### TASK STATEMENT
Reproduce the records below exactly, but only between the lines holding "Given: Click the Order Number label" and "Given: Click the .htaccess file icon", inclusive.

[Stored data entries]

'''

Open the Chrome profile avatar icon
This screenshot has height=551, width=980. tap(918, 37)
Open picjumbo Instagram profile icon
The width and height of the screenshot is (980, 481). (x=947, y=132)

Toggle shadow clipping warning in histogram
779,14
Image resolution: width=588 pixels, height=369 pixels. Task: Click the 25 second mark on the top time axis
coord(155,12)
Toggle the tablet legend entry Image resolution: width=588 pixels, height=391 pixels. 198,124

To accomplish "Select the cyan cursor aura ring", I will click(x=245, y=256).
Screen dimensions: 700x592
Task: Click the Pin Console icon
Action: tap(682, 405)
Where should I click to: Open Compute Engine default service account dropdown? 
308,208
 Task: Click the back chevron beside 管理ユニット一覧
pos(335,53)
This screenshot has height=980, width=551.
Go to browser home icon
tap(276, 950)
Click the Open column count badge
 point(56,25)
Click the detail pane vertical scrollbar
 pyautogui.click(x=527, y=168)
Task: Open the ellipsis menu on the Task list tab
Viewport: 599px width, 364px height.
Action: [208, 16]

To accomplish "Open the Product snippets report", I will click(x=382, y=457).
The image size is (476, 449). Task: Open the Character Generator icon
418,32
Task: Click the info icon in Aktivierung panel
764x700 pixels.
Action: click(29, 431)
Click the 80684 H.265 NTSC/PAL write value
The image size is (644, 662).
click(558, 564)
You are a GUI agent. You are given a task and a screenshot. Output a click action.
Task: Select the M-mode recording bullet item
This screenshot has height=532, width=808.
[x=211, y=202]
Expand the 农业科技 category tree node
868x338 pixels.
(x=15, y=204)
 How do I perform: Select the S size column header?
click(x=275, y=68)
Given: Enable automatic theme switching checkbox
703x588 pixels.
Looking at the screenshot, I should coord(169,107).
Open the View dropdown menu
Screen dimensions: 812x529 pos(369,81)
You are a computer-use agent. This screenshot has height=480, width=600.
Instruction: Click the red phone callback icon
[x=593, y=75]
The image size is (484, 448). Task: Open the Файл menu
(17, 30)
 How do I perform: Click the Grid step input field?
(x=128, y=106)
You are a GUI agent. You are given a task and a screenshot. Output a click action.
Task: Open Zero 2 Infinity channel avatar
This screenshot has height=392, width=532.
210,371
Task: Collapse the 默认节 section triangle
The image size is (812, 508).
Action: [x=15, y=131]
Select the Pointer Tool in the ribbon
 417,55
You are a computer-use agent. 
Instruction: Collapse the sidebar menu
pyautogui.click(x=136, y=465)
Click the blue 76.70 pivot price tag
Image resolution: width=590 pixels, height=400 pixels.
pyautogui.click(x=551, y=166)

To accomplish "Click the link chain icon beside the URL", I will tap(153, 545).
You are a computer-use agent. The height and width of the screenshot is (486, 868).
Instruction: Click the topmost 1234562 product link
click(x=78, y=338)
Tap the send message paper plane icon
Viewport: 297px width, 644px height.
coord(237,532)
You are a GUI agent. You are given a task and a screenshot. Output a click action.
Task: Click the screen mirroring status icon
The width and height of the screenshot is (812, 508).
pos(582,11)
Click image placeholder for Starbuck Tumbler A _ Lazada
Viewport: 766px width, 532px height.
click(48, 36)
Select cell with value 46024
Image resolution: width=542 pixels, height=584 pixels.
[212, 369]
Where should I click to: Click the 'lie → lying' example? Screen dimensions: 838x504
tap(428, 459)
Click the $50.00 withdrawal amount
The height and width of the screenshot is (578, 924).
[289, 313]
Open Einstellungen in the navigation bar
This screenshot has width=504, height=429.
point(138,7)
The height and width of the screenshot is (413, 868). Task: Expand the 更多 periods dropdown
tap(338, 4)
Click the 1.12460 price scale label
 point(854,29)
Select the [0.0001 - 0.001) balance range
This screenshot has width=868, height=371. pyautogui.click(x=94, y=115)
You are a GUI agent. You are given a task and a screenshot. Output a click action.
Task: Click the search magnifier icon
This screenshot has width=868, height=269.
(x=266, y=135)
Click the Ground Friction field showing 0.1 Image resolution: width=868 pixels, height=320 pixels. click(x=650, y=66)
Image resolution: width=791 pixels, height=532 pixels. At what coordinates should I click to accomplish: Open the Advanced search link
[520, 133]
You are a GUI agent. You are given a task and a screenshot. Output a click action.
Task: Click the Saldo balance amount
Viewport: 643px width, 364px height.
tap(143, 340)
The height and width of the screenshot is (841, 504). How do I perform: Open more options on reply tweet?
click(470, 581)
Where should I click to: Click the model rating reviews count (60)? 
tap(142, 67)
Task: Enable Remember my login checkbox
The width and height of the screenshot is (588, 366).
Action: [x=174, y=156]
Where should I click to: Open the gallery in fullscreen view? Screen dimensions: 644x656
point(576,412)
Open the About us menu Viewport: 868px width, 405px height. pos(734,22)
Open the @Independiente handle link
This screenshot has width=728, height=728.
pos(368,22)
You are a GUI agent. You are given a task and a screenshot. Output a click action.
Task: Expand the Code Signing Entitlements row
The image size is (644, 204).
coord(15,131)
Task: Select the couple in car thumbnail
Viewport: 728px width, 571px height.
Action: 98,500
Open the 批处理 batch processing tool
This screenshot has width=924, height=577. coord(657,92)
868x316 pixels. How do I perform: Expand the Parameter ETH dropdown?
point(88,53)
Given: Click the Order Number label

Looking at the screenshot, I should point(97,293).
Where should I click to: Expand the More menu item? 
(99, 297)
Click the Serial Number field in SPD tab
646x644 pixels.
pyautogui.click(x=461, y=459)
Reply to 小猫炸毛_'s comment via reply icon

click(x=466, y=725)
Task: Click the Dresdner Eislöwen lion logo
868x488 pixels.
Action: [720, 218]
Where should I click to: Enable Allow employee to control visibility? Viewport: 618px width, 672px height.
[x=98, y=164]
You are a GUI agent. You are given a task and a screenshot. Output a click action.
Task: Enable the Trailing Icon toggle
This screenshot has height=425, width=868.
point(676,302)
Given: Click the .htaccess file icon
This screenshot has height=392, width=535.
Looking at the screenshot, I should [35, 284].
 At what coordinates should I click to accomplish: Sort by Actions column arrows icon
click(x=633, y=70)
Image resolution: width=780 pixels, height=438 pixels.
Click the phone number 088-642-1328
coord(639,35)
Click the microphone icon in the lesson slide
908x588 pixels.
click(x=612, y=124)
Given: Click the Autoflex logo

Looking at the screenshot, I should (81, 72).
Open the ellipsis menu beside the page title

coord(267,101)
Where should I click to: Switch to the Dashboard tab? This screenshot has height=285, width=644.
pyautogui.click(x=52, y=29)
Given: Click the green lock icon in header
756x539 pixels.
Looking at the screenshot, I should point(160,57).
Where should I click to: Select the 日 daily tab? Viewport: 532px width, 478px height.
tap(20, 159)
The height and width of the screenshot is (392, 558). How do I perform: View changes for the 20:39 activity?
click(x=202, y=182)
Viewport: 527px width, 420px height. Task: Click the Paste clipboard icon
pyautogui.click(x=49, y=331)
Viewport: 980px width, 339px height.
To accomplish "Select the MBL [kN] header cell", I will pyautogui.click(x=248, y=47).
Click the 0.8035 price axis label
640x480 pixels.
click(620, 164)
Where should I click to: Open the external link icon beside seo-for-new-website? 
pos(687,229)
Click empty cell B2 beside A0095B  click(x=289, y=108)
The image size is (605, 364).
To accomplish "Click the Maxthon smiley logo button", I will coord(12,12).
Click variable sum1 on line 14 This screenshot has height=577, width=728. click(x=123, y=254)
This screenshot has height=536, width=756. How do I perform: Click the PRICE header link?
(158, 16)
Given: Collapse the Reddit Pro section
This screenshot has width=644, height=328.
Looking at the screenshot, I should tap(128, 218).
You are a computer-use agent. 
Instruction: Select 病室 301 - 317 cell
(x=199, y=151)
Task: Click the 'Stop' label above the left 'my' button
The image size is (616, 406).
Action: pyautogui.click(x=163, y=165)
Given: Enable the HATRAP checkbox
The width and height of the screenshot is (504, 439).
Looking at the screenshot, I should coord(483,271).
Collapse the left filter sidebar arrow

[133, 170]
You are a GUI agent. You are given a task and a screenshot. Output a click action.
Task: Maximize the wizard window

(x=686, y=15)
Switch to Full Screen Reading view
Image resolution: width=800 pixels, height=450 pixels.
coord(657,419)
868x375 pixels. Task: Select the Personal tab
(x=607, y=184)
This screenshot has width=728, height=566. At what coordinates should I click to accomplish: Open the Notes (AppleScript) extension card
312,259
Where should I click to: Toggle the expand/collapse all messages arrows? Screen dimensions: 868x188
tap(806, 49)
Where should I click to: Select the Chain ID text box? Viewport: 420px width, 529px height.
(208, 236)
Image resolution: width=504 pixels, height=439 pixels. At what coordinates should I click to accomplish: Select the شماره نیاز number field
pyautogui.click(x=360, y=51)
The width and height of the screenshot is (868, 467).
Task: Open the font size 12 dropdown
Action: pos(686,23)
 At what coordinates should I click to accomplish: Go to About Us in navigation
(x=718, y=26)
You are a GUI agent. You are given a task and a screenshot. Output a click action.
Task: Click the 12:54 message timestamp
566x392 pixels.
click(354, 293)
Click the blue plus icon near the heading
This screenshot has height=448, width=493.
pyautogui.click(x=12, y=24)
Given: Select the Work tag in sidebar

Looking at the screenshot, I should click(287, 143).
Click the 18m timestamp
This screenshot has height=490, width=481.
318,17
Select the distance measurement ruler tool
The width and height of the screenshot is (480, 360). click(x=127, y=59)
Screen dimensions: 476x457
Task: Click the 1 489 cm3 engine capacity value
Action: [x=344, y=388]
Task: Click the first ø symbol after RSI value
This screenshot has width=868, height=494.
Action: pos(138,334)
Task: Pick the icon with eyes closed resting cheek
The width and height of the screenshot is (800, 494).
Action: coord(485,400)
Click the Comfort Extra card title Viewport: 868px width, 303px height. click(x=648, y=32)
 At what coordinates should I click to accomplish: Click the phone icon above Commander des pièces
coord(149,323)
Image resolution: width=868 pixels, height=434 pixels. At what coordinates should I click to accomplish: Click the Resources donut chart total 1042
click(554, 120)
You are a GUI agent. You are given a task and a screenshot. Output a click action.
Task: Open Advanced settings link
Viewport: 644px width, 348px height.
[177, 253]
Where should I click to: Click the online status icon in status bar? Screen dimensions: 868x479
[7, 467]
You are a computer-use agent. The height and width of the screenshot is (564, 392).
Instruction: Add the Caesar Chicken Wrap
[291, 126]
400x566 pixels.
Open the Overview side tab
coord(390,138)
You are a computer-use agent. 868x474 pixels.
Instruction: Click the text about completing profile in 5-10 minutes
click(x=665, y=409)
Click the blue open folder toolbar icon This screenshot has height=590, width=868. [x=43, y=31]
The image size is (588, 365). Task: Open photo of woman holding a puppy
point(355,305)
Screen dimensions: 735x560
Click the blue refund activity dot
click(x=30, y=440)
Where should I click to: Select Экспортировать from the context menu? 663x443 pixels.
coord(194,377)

'''

### OUTPUT FOR THIS TASK
Given: Click the Order Number label

Looking at the screenshot, I should point(97,293).
Where should I click to: Expand the More menu item? 
(99, 297)
Click the Serial Number field in SPD tab
646x644 pixels.
pyautogui.click(x=461, y=459)
Reply to 小猫炸毛_'s comment via reply icon

click(x=466, y=725)
Task: Click the Dresdner Eislöwen lion logo
868x488 pixels.
Action: [720, 218]
Where should I click to: Enable Allow employee to control visibility? Viewport: 618px width, 672px height.
[x=98, y=164]
You are a GUI agent. You are given a task and a screenshot. Output a click action.
Task: Enable the Trailing Icon toggle
This screenshot has height=425, width=868.
point(676,302)
Given: Click the .htaccess file icon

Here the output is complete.